After great pain and spending many hours I was finally able to index something in Solr using Talend. Solr and Talend both awesome free tools, are not the easiest to integrate at first. Mainly because in order to user SolrJ ( which is the Java Library for Solr) you have to import several jars. Using those jars and doing intellisense on the methods in them can be a pain in Talend.

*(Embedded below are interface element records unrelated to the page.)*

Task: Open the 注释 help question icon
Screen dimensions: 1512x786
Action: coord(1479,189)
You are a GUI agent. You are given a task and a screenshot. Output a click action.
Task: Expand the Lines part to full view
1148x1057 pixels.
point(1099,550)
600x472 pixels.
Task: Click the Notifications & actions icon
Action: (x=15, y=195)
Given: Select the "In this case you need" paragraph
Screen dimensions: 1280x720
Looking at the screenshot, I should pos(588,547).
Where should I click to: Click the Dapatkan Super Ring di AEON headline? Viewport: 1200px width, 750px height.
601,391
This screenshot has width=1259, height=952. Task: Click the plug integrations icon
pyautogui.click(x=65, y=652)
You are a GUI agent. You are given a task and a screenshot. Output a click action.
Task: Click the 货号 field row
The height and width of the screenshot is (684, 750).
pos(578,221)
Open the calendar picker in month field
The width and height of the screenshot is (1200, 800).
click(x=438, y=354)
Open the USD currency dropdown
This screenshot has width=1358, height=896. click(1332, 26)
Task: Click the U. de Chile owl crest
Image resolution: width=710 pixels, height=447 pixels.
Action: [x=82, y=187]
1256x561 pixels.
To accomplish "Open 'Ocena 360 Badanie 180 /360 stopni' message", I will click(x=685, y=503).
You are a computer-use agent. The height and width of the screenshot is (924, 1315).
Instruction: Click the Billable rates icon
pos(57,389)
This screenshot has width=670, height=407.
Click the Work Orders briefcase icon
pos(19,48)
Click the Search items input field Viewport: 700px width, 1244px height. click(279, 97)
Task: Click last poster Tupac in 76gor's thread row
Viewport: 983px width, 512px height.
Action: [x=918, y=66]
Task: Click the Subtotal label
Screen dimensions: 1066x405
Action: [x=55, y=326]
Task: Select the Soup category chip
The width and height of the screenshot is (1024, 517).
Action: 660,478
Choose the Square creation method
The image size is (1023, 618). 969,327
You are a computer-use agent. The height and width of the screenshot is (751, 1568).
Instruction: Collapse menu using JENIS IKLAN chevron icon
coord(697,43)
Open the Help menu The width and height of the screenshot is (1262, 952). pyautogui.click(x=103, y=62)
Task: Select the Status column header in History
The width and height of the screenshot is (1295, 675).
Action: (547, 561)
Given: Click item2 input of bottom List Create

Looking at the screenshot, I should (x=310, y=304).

First, you need to following jars from your solr instance and put them in the lib/java folder in Talend installation. In your job load these using tLibraryLoad component.

From /dist:
  • apache-solr-solrj-*.jar
From /dist/solrj-lib
  • commons-codec-1.3.jar
  • commons-httpclient-3.1.jar
  • commons-io-1.4.jar
  • jcl-over-slf4j-1.5.5.jar
  • slf4j-api-1.5.5.jar
From /lib
  • slf4j-jdk14-1.5.5.jar



Start Code of the tJavaFlex

// start part of your Java code
     String url = "http://localhost:8983/solr";
     SolrServer server = new CommonsHttpSolrServer(url);
  

Main code

// here is the main part of the component,
// a piece of code executed in the row
// loop

SolrInputDocument doc1 = new SolrInputDocument();
    doc1.addField( "id", row1.CustID , 1.0f );
    doc1.addField( "name", row1.FName, 1.0f );  
    server.add(doc1);

End code

 server.commit();

In the advanced settings type



import org.apache.solr.client.solrj.*;
import org.apache.solr.common.*;
import org.apache.solr.client.solrj.impl.*;



I got sample data for 350k customers from http://www.briandunning.com/sample-data/ and was able to load it at the average rate of 300 recs/second in to Solr. The awesome thing about this is that you can update your solr index in real-time depending on how you plan to do ETL. The dataimporthandler is restrictive in the way that it indexes files of only certain types.